| > why does it matter what the percentage is This percentage directly determines the influence on SP500 index funds holders (SPY, VOO, etc.). The outcome could have been: 1. not included (0%) 2. included, weight by free float (0.3%) --- 54th in the list between $AXP and $MCD 3. included, weight by free float x 3 (0.9%) --- 19th in the list between $ORCL and $JNJ 4. included, weight by market cap (1.75 trillion / 67 trillion = 2.6%) --- 8th in the list between $AVGO and $META https://www.slickcharts.com/sp500 #2 is _much_ closer to #1 than #3 (let alone #4), meaning that had an exemption been made to allow SpaceX in, given the rest of the existing rules, at least the impact to ETF holders would not be outblown. The same could not be said for NASDAQ , which was the main source of all the debate. |
I can partly see the rationale - existing stockholders will want to ditch their stock ASAP to cash in on the artificially elevated prices, and so there's a good chance the free float will increase quicker than the index can capture it, but this rule change will be driving those sales. It's all a scam.

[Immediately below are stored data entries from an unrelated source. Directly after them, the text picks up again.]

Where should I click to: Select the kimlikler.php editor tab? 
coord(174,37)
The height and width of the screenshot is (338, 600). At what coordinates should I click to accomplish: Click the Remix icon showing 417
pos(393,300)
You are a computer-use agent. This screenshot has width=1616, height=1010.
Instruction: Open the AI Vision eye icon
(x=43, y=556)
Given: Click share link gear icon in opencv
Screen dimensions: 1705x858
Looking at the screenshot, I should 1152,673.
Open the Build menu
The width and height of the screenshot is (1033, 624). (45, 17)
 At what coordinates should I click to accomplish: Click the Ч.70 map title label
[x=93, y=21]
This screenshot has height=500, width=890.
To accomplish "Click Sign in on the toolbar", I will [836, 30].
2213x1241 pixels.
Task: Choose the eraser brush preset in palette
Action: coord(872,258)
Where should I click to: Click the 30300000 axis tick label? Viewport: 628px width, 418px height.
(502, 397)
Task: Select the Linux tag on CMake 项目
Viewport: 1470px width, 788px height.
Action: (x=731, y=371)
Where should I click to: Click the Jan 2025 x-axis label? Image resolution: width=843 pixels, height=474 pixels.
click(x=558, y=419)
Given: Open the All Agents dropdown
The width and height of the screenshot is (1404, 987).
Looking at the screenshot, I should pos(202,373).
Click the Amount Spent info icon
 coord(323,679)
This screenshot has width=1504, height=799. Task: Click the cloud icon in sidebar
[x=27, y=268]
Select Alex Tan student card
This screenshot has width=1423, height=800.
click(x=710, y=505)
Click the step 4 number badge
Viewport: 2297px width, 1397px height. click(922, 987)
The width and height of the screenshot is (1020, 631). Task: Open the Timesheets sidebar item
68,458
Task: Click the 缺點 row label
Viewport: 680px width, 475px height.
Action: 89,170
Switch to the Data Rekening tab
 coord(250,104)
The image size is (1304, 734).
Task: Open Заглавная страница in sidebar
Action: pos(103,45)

I'm glad a good chunk of my US holdings are in S&P tracked ETFs because they won't include SpaceX until it's ready, but another 25% of my funds are in funds tracking FTSE global indices (so equivalent to about another 15% in US), and I haven't yet found a good alternative to those. I might end up having to switch to separate UK, S&P 500 and global ex-US, but making that switch would probably cost me as much as just sucking it up and being forced to buy SpaceX.